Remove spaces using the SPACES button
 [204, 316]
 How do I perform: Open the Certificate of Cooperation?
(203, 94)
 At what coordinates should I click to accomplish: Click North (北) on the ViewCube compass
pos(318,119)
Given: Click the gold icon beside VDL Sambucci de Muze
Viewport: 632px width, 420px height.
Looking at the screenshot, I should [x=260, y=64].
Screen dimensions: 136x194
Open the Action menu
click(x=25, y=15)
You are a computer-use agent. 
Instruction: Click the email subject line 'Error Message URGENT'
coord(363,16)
....................
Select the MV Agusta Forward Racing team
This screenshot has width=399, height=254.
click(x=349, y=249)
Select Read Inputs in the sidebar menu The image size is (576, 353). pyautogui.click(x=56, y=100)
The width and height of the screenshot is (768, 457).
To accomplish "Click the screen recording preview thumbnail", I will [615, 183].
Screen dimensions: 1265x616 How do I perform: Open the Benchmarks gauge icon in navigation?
....................
GOAL » Copy out the records verbatim, from the line containing "Remove spaces using the SPACES button" down through the line containing "coord(363,16)", including both of those lines.

TASK SOLUTION »
Remove spaces using the SPACES button
 [204, 316]
 How do I perform: Open the Certificate of Cooperation?
(203, 94)
 At what coordinates should I click to accomplish: Click North (北) on the ViewCube compass
pos(318,119)
Given: Click the gold icon beside VDL Sambucci de Muze
Viewport: 632px width, 420px height.
Looking at the screenshot, I should [x=260, y=64].
Screen dimensions: 136x194
Open the Action menu
click(x=25, y=15)
You are a computer-use agent. 
Instruction: Click the email subject line 'Error Message URGENT'
coord(363,16)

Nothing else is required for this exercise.